Review: Bereft’s Lands Carves a Path in Doom
The hand of doom has many fingers. Whether you’re lighting up, fighting dragons, or attending a burial, there’s a doom for that. Bereft take on a sort of post-blackened doom, if I had to categorize it, but I’d prefer to let it speak for itself.
In their debut EP (Lost Ages, 2014), the doom was present but less impressive than the post-black offerings. I never felt that sense of dread that should come with the genre, as the style was there but didn’t convey its purpose. It’s a good EP, despite me being seemingly tough on it, but there’s a reason for that. The jump they made between then and now was subtle, but made all the difference in the world.
Lands opens strong, not with speed, but with a loud and bestial anger that shakes the loose rocks off the cave wall. The vocals immediately show their impressive strength with an intensity that I like to see in my post-metal. Instead of immediately building on the slow start, Bereft keep stringing you along by switching to a brief sampling of their clean vocals, which are reminiscent of Justin Brodrick’s depressed echoed crooning in Jesu. Ok, this is interesting, you may think. Two sides of doom that aren’t often seen together is pretty unique, but so far nothing has really ripped my skull from my flesh and place an ax through it. But, just when you get settled in this sort of sludgy doom groove, a pummeling drum roll leads you into the black for the first time. It’s a swift and abrasive transition, but where the magic lies is how they subtly shift this new aggressiveness back into the original doom riff and the tremolo slices perfectly though those clean vocals. It’s not a layering, it’s a brilliant evolution.
“The Ritual” continues this shape shifting with their blackened style dominant this time. While the guitar and drums absolutely rip through the middle portion of the song, I have to admire the vocal approach. Not content to just stick with one style, as we saw in the opening track, the vocalists trade off verses. The high and low contrasting growls show they are not satisfied with letting any part of their music get stale. Due to the range of styles, tones, and speed found on Lands, I can’t imagine the production job was a walk in the park. No matter what the band does, the engineering is just clear enough capture the highs and lows without being sterile.
The 14-minute conclusion, “Waning Light” starts very slow. Obnoxiously slow. Perfectly slow. The plotting pace is a testament to the virtue of desolation. You can only understand the beauty of complexity once you know what it would be like stripped away. A quiet tremolo eventually shows its face up in the atmosphere, like a blackened aurora borealis on a bleak gray sky, and while you are distracted looking up, a blast beat slips into the groove and the ground opens up beneath you.

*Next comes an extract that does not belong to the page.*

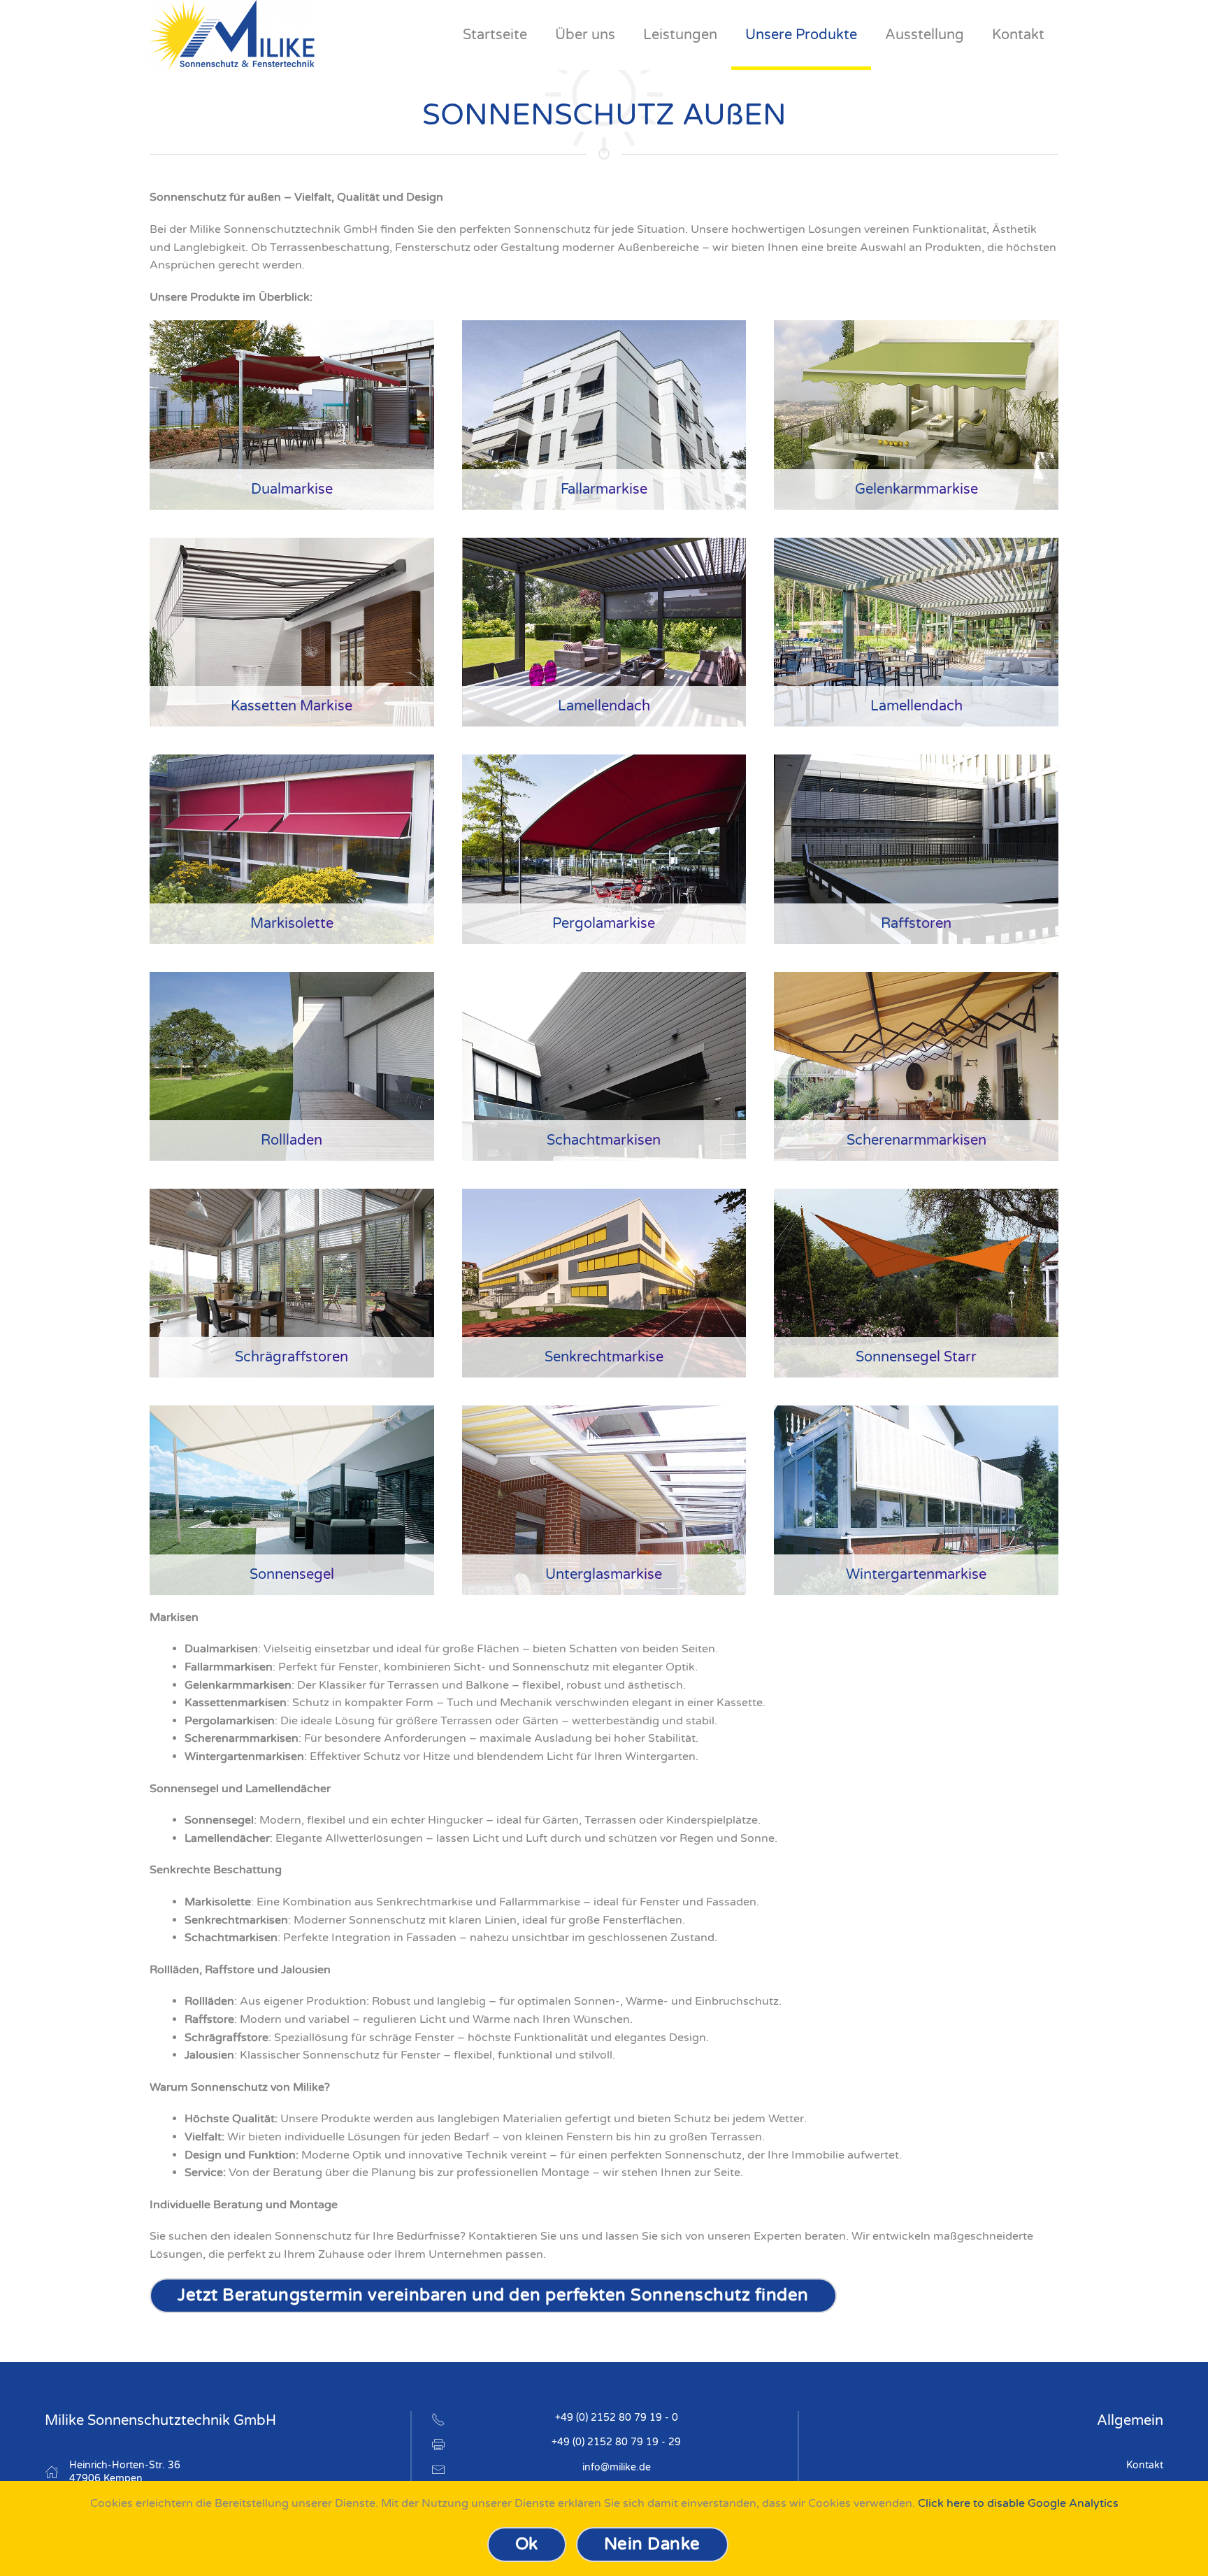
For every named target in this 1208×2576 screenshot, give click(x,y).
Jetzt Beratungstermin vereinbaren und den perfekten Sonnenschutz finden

As you are falling in the mandatory cool down section, the drums (provided by Michael Kadnar (Downfall of Gaia and Black Table), who filled in on drums while the band was looking for a new member) continue to innovate with an unexpected extended-fill that leads to one of the most outstanding conclusions I have heard on a recent metal album. And just after four songs, albeit roughly 45 minutes combined, the album concludes with an exultant bang. You don’t feel the need for more or less, it’s just complete.
Lands sticks out in this sudden resurgence of doom. Perhaps it’s most important feature is that it’s not too much of anything. It’s sludgy, melodic, angry, depressed, unrelenting, and deliberate, but never for longer than you can handle.
4.5/5 Flaming Toilets ov Hell
Lands is out March 31 through Prosthetic Records.